_TO DO_. Repeat every record exactly as given.

[Saved entries]
^^^^
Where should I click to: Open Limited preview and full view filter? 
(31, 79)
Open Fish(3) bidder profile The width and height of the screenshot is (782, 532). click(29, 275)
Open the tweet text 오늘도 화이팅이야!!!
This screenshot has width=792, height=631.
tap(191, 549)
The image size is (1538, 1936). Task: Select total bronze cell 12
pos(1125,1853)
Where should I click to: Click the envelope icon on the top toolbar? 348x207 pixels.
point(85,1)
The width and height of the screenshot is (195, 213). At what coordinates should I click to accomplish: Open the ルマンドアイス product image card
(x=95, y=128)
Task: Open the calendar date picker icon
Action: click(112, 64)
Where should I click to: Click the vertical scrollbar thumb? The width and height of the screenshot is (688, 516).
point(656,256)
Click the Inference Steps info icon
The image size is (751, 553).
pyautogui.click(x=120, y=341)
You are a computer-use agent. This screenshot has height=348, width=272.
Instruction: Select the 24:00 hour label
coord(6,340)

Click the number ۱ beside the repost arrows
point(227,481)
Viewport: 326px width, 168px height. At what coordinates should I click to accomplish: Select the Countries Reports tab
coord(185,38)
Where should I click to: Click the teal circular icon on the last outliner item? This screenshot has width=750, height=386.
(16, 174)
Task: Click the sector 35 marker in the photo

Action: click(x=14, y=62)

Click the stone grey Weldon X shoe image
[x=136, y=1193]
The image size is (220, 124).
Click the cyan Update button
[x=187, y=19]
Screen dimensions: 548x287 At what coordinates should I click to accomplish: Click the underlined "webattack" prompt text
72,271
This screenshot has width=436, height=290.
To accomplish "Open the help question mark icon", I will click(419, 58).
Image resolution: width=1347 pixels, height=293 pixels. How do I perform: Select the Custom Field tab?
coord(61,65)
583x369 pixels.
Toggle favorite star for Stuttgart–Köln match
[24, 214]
^^^^
_OUTPUT OF THE EXERCISE_.
Where should I click to: Open Limited preview and full view filter? 
(31, 79)
Open Fish(3) bidder profile The width and height of the screenshot is (782, 532). click(29, 275)
Open the tweet text 오늘도 화이팅이야!!!
This screenshot has width=792, height=631.
tap(191, 549)
The image size is (1538, 1936). Task: Select total bronze cell 12
pos(1125,1853)
Where should I click to: Click the envelope icon on the top toolbar? 348x207 pixels.
point(85,1)
The width and height of the screenshot is (195, 213). At what coordinates should I click to accomplish: Open the ルマンドアイス product image card
(x=95, y=128)
Task: Open the calendar date picker icon
Action: click(112, 64)
Where should I click to: Click the vertical scrollbar thumb? The width and height of the screenshot is (688, 516).
point(656,256)
Click the Inference Steps info icon
The image size is (751, 553).
pyautogui.click(x=120, y=341)
You are a computer-use agent. This screenshot has height=348, width=272.
Instruction: Select the 24:00 hour label
coord(6,340)

Click the number ۱ beside the repost arrows
point(227,481)
Viewport: 326px width, 168px height. At what coordinates should I click to accomplish: Select the Countries Reports tab
coord(185,38)
Where should I click to: Click the teal circular icon on the last outliner item? This screenshot has width=750, height=386.
(16, 174)
Task: Click the sector 35 marker in the photo

Action: click(x=14, y=62)

Click the stone grey Weldon X shoe image
[x=136, y=1193]
The image size is (220, 124).
Click the cyan Update button
[x=187, y=19]
Screen dimensions: 548x287 At what coordinates should I click to accomplish: Click the underlined "webattack" prompt text
72,271
This screenshot has width=436, height=290.
To accomplish "Open the help question mark icon", I will click(419, 58).
Image resolution: width=1347 pixels, height=293 pixels. How do I perform: Select the Custom Field tab?
coord(61,65)
583x369 pixels.
Toggle favorite star for Stuttgart–Köln match
[24, 214]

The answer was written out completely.